The CO2 chemisorption in state-of-the-art sorbents based on oxide/hydroxide/amine moieties is driven by strong chemical bonding formation in the carbonate/bicarbonate/carbamate products, which in turn leads to high energy input in sorbent regeneration. In addition, the CO2 uptake capacity was limited by the active sites’ utilization efficiency, with each active site incorporating one CO2 molecule or less. In this work, a new concept and generation of sorbent was developed to achieve cascade insertion of multiple CO2 molecules by leveraging structure re-arrangement as the driving force, leading to in situ generation of extra CO2-binding sites and significantly reduced energy input for CO2 releasing.

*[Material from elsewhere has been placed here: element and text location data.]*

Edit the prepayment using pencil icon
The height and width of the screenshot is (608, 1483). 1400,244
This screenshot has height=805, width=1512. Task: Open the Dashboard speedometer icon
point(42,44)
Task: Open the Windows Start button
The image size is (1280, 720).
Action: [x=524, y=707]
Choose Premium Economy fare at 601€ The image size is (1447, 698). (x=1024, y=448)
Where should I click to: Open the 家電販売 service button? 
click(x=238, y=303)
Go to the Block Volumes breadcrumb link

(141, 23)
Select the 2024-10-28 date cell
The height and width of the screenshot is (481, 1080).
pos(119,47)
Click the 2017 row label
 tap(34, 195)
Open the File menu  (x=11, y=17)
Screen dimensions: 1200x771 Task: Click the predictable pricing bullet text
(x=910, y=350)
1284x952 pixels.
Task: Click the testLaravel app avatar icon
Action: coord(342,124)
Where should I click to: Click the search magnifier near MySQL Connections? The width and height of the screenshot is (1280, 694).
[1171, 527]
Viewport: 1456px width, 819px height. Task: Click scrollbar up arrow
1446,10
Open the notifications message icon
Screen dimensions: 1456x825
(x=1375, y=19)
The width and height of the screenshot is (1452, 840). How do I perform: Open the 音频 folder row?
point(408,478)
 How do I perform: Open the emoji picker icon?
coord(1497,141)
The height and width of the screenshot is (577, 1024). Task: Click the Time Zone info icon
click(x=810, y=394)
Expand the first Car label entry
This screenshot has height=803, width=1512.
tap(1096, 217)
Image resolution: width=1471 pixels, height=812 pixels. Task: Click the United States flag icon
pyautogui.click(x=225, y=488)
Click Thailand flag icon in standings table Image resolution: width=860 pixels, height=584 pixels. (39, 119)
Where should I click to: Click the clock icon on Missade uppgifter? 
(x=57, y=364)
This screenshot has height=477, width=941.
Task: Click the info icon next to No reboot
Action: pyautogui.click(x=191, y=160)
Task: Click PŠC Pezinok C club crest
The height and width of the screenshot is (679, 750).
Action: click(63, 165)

The designed ionic liquids (ILs) containing carbanions with conjugated and asymmetric structure, deprotonated (methylsulfonyl)acetonitrile ([MSA]) anion, allowed the cascade insertion of two CO2 molecules via consecutive C-C and O-C bond formations. The proton transfer and structure re-arrangement of the carboxylic acid intermediates played critical roles in stabilizing the 1st integrated CO2 and generating extra electron-rich oxygen sites for the insertion of the 2nd CO2. The structure variation and reaction pathway were illustrated by operando spectroscopy, magnetic resonance spectroscopy (NMR), mass spectroscopy, and computational chemistry. The energy input in sorbent regeneration could be further deduced by harnessing the phase-changing behavior of the carbanion salts in ether solutions upon reacting with CO2, avoiding the energy consumption in heating up the solvent. The fundamental insights obtained herein provide a promising approach to largely improve the CO2 sorption performance via sophisticated molecular-scale structural engineering over the sorbents.